In some cases, impetigo can be temporarily debilitating through the formation of blisters near joints. When the blisters are still growing and filling with fluid and remain in their painless state, this isn’t nearly as much a concern—but when the blisters pop and drain their fluid and become open sores and potentially quite painful, this can result in significant discomfort when an affected limb needs to be moved.
Similarly, impetigo can be more than a nuisance for individuals required to wear white uniforms, such as waitpersons in higher-class restaurants. The rupture of an impetigo blister can out-and-out ruin a uniform for a night, especially if the blisters form on the torso. This can make working with impetigo somewhat difficult for many individuals, as minor a problem as small amounts of clothing damage may seem to be.
What does Impetigo treatment look like?
Treatment for impetigo revolves around the treatment of the bacterial infection, first and foremost. Because impetigo infections are localized, general oral antibiotics are usually not required. Instead, the most common form of treatment is the use of neosporin or other antiseptic treatment once the blisters have burst. This will help fight the bacterial infection and eventually allow impetigo to clear, resulting in no more blisters. Impetigo is not a chronic condition and can be cured.
There are some exceptions to this in the form of more serious and severe cases of impetigo. Under some circumstances, general antibiotics administered orally are a more viable option. This is generally either because the impetigo has spread to such a degree that it is more economical and effective to treat it all at once with general antibiotics, or because it is so severe that local antibiotics are not having as profound an effect as they should. The more severe the case of impetigo, the heavier the treatment required.
Secondary bacterial infections resulting from impetigo can usually be treated with the same antibacterial and antibiotic agents, meaning that one treatment will work for both. There are exceptions to this depending upon the nature of the secondary bacterial infection, but for the most part they are rendered much less dire by the simple fact that a single treatment will have an impact on both.

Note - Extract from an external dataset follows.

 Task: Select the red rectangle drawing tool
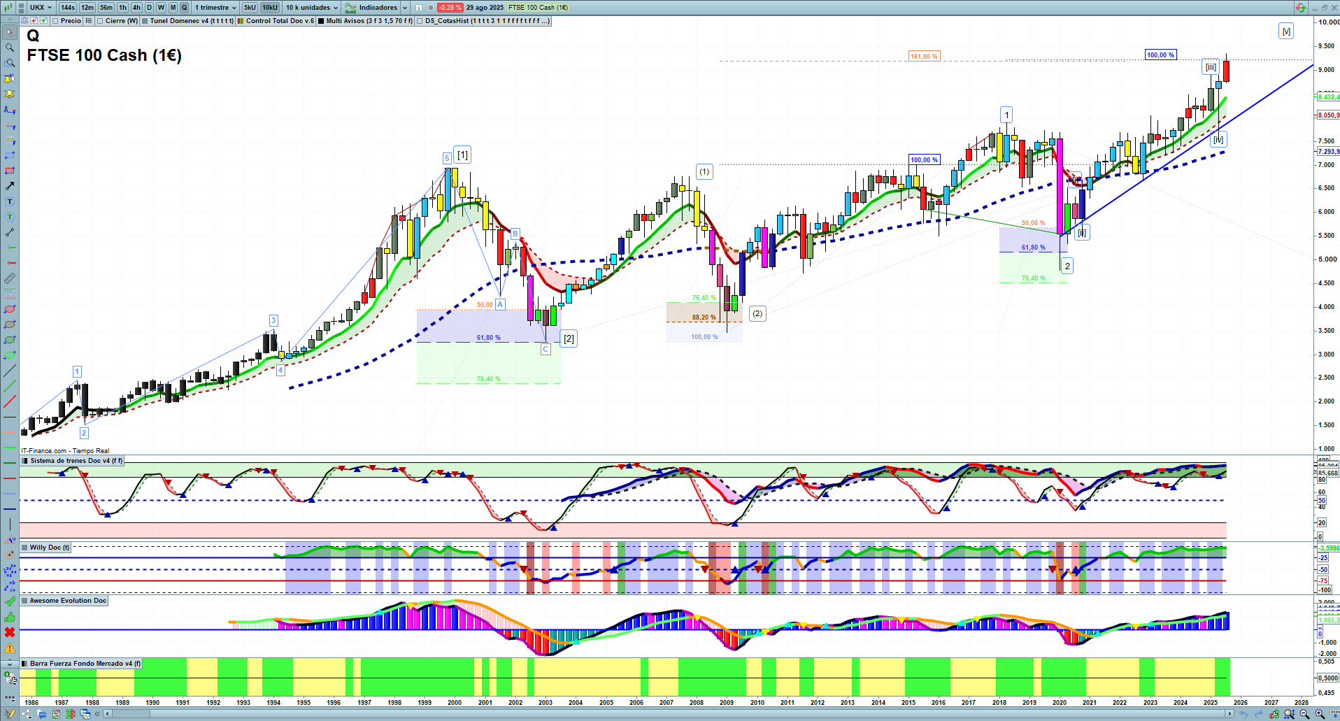10,171
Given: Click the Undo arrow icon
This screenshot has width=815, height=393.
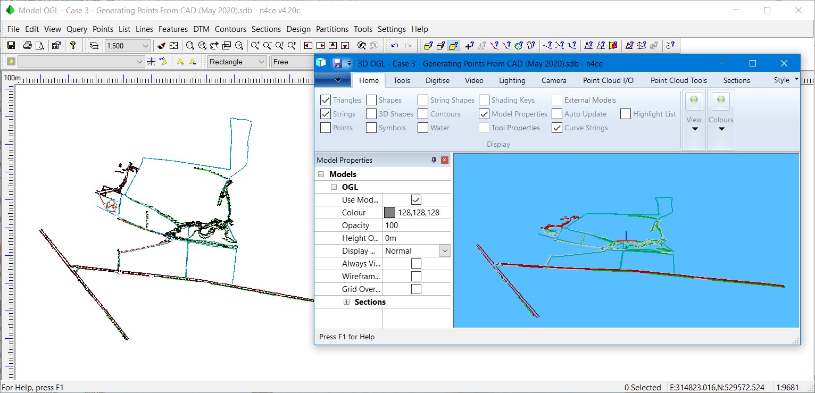Looking at the screenshot, I should click(x=394, y=46).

A dilution of hydrogen peroxide administered in the form of a cream has been demonstrated to be as effective as antibiotics for the purposes of destroying impetigo bacteria. While bottled hydrogen peroxide, as is most frequently seen in stores is not effective, being of a much lower concentration and a much faster action, the slow action of a strong hydrogen peroxide cream can effectively keep impetigo at bay for quite some time with a single treatment, making it an effective treatment. For individuals with antibiotic resistances, hydrogen peroxide can make for an effective alternate treatment that will not require stepping up antibiotic strength for a relatively innocuous connection.
How do I know if I have Impetigo?
Impetigo can be diagnosed fairly easily by the presence of symptoms. Impetigo blisters are distinct for their yellow crust after bursting, and for their painlessness while they are still expanding and filling with fluid. That said, impetigo should be diagnosed properly by a medical professional. While impetigo may clear on its own, severe cases of impetigo always require the intervention of a trained medical professional.